Many genetic disorders are associated with reproductive problems. Genetic disorders are caused by spontaneous gene mutations or by inherited genes. Inherited genes can be recessive--which means that both parents must pass on the gene for a child to be affected--or dominant, which means that only one copy of the gene must be passed on for a child to be affected.
Kallmann Syndrome
Kallmann syndrome results from a gene mutation and is more common in males than females. Kallmann syndrome is a form of hypogonadotropic hypogonadism. Males with this disease have a small penis, undescended testicles and don't develop secondary sex traits such as facial hair and a deep voice.
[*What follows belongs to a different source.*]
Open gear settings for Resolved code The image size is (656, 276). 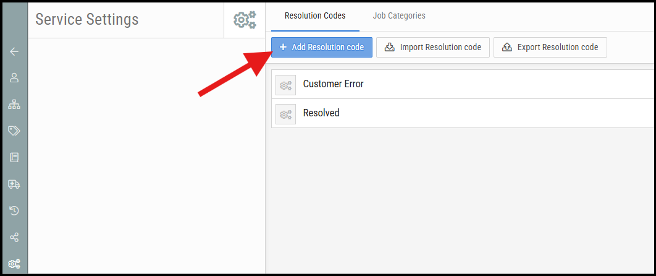point(286,114)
Females with this genetic mutation usually don't have menstrual periods and have little breast development. Four genes cause variations of Kallmann syndrome. In Kallmann 1, the disease is passed from mother to son on the X chromosome; other forms of Kallmann syndrome can be passed as dominant or recessive genes, the U.S. National Library of Medicine says. Testosterone administration may be helpful in development of secondary sex characteristics.
Klinefelter Syndrome
According to the Mayo Clinic, Klinefelter syndrome, which is caused by an extra X chromosome, affects between 1 in 500 to 1,000 males and is one of the most common genetic disorders. Klinefelter syndrome causes low levels of testosterone production, which leads to infertility and decreased secondary sex characteristics. Males with Klinefelter syndrome may have delayed puberty, enlarged breasts and decreased body and facial hair. Testosterone treatment can help with development of secondary sex characteristics at puberty, the Mayo Clinic says.
21-Hydroxylase Deficiency
21-hydroxylase deficiency is an autosomal recessive disease, which means both parents must have the gene and pass it on for the infant to have this condition. 21-hydroxylase deficiency causes an excess of male hormone. Baby girls who inherit this condition have a normal uterus and ovaries, according to the U.S. National Library of Medicine, but their external genitalia are masculinized or ambiguous. Males with this condition may go through puberty at a young age. Hormone therapy in the form of steroids may be given to treat this condition.
Turner Syndrome
The Mayo Clinic says Turner syndrome, which affects only females, is caused by a missing or incomplete X chromosome. Girls with Turner syndrome are often infertile due to premature ovarian failure; they may not develop secondary sex characteristics at puberty. Growth hormone therapy and estrogen are given to treat Turner syndrome. Women with this genetic disease may be able to become pregnant with the help of assisted reproductive technology.